PROVIDED RECORDS:
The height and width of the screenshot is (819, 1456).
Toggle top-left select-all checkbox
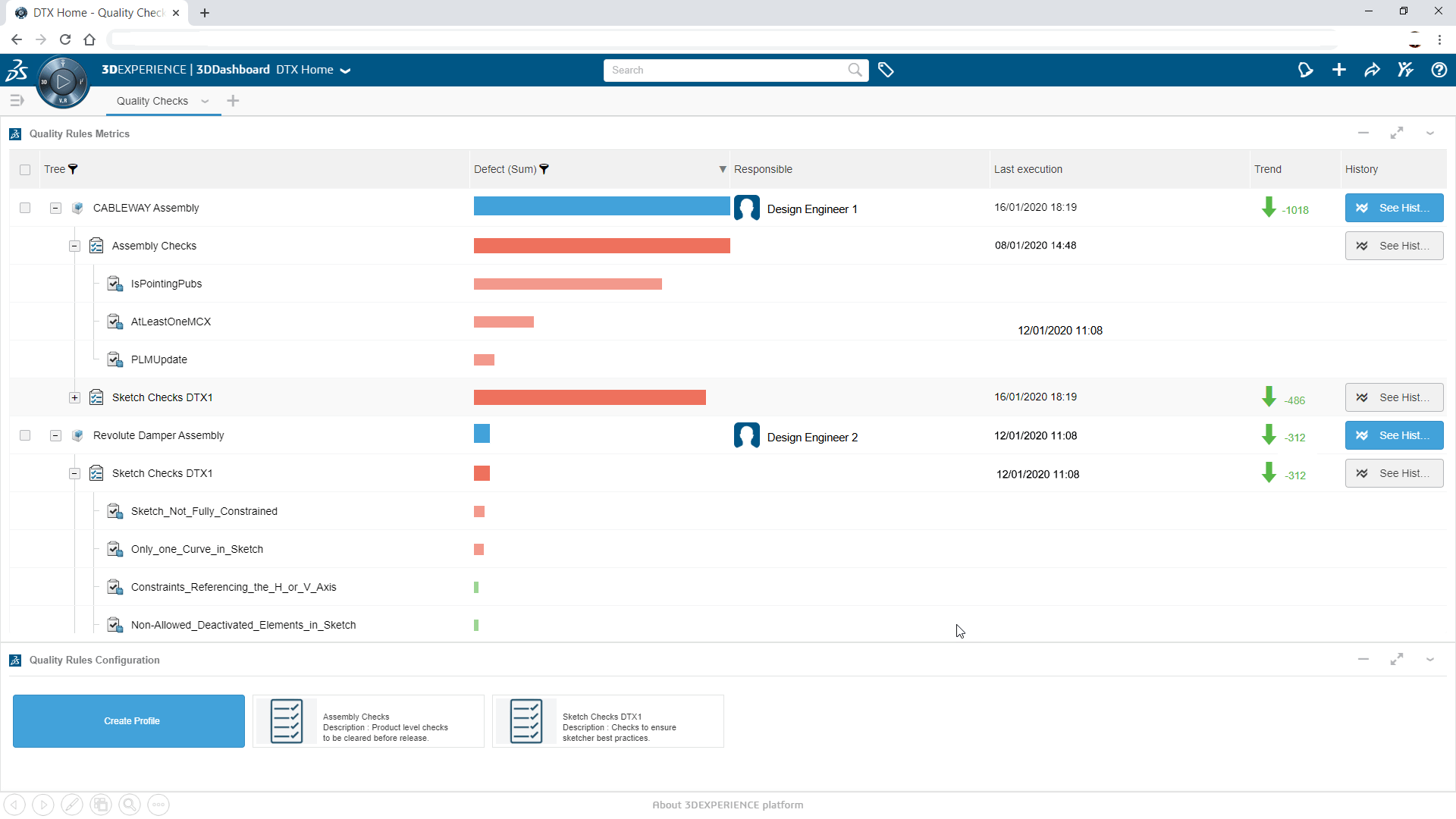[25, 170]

...

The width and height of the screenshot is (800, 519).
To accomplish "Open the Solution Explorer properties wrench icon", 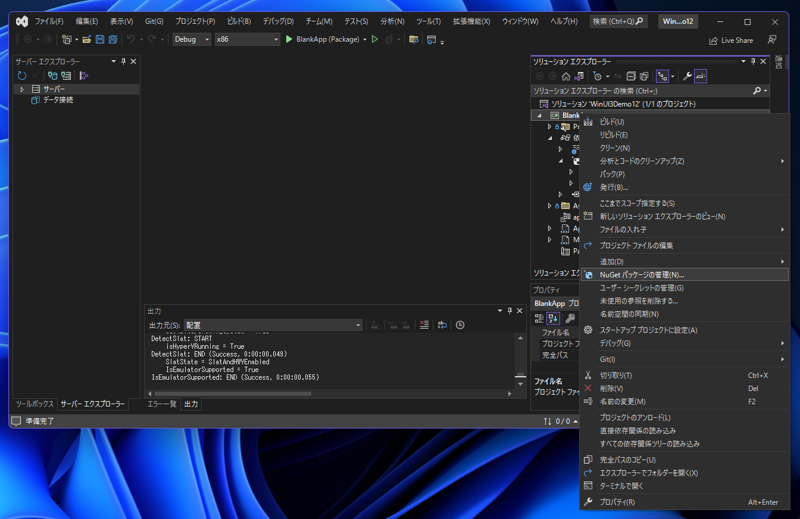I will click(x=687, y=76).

TASK TO COMPLETE:
Whichever lines of the data include the word "width", pull them out.

ANSWER SECTION:
The height and width of the screenshot is (819, 1456).
The width and height of the screenshot is (800, 519).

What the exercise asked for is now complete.